We pick up a few boats along the way that have anchored closer to the lock to be in ready-position, since they don’t travel as fast.  We are constantly hearing this one sailboat on the VHF discussing how slow his boat goes and that he wants the lock and all of us to wait for him AND he wants to make sure there is a starboard side tie since he is carrying a stepped mast aboard and a starboard tie will make his life easier.  Mind you, this is AFTER we are all already inside the lock and tied up (mostly on the starboard side!)  He wants to be last AND to have it exactly the way he wants it.  We just shake our heads.  I am going to omit the name of the boat in the interest of political correctness because this story continues.


Arriving at the lock at 9:45, we are instructed to enter the lock chamber and secure ourselves to a center-tied bollard.  The wind is directly from the stern and is blowing to beat the band.  Jerry has become very adept at getting us right on the pin and I am now an expert bollard lasso-er so we are successful in tying on right away but it is rough.  Usually once you enter a lock, it is pretty protected and wind is not too much of an issue but with the wind coming directly from astern we are getting beaten up inside the lock as the waves toss us against the lock wall over and over again.  We have every fender we own deployed to good use and we are okay but it is very uncomfortable.

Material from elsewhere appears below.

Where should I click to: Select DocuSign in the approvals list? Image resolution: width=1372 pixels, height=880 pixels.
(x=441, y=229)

We just want the lockmaster to close the damn doors so this will settle down! And to make it worse, the lock master decides he will wait for the whiny sailor to arrive.  We all groan.  We get being efficient with the resources and all of that but to penalize the 8 boats (5 power and 3 sailboats) who managed to plan a timely arrival for one guy who delays us for 50 minutes is disconcerting, especially because this may jeopardize our ability to make the next lock on time vs. waiting 1 ½ hours for the next lock-through.


We try to make the best of it and are heartened to hear the lockmaster comment that because we have so many boats together, the next lock will probably open immediately for us rather than making us wait for the schedule, IF there is no commercial traffic.  This actually ends up being the case but we spend all day waiting for the whiner at each lock along the way.  SHEESH!

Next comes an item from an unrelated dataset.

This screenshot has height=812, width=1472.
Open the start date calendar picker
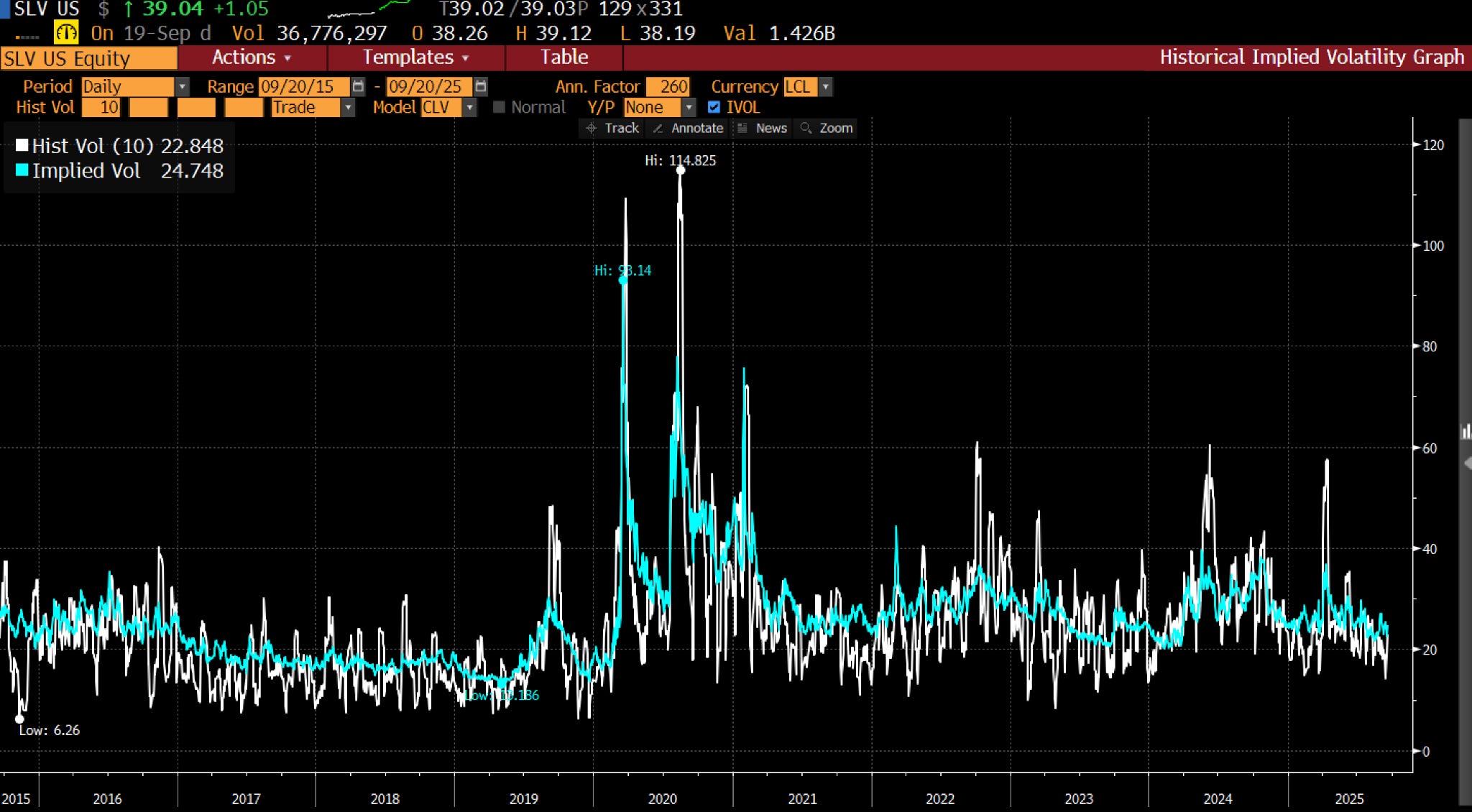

We all end up in the same marina and the game plan is identical the next morning.  The first lock is nearby and he wants us there for the 7AM lock-through so off we go again, as dawn breaks.  It is 29 degrees and I am wearing three shirts, a fleece vest, a sweatshirt and windbreaker on top, and then 3 pairs of socks, leggins under my jeans AGAIN, two pairs of gloves, a scarf and boots to try to stay warm. I feel and look like the Michelin Man and it is a nifty trick to get my PFD (which fits fine over a bathing suit) loose enough to strap over all these clothes!  Have I mentioned how much I HATE winter clothes?!?!?  There is ice on the docks and decks and this is getting old!


All of the 6 power boats are in the lock at 7 AM sharp and the lockmaster asks if anyone has heard from (insert name of whiny sailboat here).  We all groan and answer that we have not.  The last boat in says that he left the marina and not one of the sailboats was stirring at all.  The lockmaster thanks him and says, “Well, let’s get this show on the road then.”


The cheer that goes up from all the power boats is deafening!  No sailboats for a whole day that will include 4 locks and cover 60 miles is magical and we feel like we’ve drawn the get-out-of-jail-free card!  WOO-WOO!

Jackie exit midway 4.jpg

Photo Credit: Jackie Carlson-Hayes

The day turns sunny at noon and the temps climb to a balmy 50 degrees, which finds us shedding layers and turning our faces up to the sun’s warmth.  We pass a majestic Bald Eagle, which is very fitting since it is Veteran’s Day today.   It has been really uplifting to see so many of these birds especially the numbers of juveniles flying along the rivers.


As we get close to the marina around 3 PM we pass lots of white pelicans who have come south but I think they probably need to keep going; this is NOT warm!  We enter Columbus Marina to see Mia and her sister, Ella (see Week 43 Post if you don’t remember Mia and her story) waving at us from the office.  Their sweet little faces shine with happiness to be reunited with friends that are in our group of boats but I don’t think they have enough clothes on!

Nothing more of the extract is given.